Quyên Nguyen-Le
May 11, 2016 3:46 pm
TED ALJIBE/AFP/Getty Images

This week, 49-year-old Geraldine Roman became the first transgender politician to win a congressional seat in the Philippines, making history as the highest-ranking openly LGBT politician in the predominantly Catholic country. According to a report from CNN, exit polls indicate that she won 62% of the votes for a seat in the House of Representatives in the Bataan province, a farming community north of the capital Manila, a position which was previously held by her mother and her father before that.

While other transwomen have previously run for congress in recent years, Geraldine Roman’s victory is seen as a source of hope to many in the Philippines, where divorce, abortion, and same-sex marriage are banned. The status of LGBT people in the Philippines has made international headlines recently, with news about the murder of Jennifer Laude by a U.S. Marine and when boxer-turned-politician Manny Pacquiao compared gay people to animals.

Roman has vowed to work towards enacting an anti-discrimination bill for LGBT people that would provide government protection for equal treatment in the workplace, schools, businesses, and government offices, as well repealing a law passed in 2001 that has made it impossible for transgender Filipinos to change their name and gender in legal records. While Roman has made LGBT issues an important part of her campaign, she has also stated that her priorities are the needs of the people of Bataan, as well as addressing nationwide poverty.

“Equality [is] not only in terms of gender but also in terms of socioeconomic status. To be rich or poor should not matter. Whether educated or not, people should have the same opportunities so I’m going beyond gender to include more issues,” she said.
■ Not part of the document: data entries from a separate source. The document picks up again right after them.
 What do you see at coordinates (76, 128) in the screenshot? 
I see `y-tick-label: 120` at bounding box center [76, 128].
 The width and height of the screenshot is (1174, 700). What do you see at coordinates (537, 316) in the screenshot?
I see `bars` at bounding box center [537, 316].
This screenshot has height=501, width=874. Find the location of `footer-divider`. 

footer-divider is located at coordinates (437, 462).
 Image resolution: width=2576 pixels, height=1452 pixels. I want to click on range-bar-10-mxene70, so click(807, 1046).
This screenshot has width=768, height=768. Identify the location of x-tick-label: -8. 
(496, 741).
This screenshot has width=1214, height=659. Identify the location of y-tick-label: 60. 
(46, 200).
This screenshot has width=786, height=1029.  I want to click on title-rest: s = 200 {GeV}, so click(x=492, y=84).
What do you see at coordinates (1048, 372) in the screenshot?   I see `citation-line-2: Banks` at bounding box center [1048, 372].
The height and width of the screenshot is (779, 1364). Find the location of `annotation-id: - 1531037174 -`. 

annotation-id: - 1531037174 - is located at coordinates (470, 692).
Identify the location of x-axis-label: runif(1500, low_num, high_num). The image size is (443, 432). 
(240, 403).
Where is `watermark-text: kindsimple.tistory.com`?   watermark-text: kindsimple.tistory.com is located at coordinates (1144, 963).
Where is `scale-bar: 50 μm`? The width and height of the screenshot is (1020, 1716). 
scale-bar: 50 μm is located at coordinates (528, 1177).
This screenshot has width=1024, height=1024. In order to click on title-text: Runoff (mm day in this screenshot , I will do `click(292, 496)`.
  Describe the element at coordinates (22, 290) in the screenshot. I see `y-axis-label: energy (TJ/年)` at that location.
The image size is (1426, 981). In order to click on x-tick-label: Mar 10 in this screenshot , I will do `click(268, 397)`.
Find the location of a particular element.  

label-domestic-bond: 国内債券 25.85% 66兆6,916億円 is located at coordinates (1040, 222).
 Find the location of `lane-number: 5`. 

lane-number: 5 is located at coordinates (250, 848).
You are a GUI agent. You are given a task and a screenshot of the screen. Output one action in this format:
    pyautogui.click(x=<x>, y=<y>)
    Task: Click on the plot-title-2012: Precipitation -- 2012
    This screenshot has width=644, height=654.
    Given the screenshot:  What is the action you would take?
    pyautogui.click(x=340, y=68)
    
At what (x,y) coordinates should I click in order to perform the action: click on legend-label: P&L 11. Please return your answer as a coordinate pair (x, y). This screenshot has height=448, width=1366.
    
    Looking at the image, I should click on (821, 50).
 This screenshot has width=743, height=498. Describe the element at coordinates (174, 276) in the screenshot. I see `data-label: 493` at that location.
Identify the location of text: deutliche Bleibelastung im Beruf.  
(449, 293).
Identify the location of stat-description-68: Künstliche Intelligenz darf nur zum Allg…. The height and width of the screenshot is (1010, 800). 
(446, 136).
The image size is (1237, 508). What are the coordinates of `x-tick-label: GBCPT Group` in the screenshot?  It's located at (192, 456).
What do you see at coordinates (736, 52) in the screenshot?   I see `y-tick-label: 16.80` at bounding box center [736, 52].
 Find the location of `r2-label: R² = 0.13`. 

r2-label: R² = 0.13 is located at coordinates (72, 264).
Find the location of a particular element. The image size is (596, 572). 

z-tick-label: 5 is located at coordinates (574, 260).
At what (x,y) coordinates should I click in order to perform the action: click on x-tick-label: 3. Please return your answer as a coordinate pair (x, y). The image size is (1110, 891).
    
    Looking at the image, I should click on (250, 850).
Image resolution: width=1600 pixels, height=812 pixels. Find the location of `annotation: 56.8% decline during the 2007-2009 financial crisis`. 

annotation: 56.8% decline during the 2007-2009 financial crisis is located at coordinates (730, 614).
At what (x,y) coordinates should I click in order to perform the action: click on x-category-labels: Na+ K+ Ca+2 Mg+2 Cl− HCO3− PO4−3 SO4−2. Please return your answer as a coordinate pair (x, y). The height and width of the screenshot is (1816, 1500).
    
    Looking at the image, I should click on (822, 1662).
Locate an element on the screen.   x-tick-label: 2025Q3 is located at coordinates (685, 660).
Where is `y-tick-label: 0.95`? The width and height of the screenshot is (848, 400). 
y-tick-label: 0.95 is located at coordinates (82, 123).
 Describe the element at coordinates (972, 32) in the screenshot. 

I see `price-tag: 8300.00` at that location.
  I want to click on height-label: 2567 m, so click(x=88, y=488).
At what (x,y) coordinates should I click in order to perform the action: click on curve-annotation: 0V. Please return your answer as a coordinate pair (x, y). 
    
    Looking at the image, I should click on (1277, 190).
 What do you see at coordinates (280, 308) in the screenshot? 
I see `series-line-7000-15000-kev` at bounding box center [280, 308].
“At the start, my opponents are trying to convert my gender into an issue and it turns out that people don’t mind,” says Roman, who holds two masters degrees from Spain and speaks five languages. “I’m elated, very, very happy. I’m also excited to work. I realise that the burden is bigger because the stereotype of people about the LGBT is we are frivolous, that we have nothing substantial to say, so I have to prove them wrong.”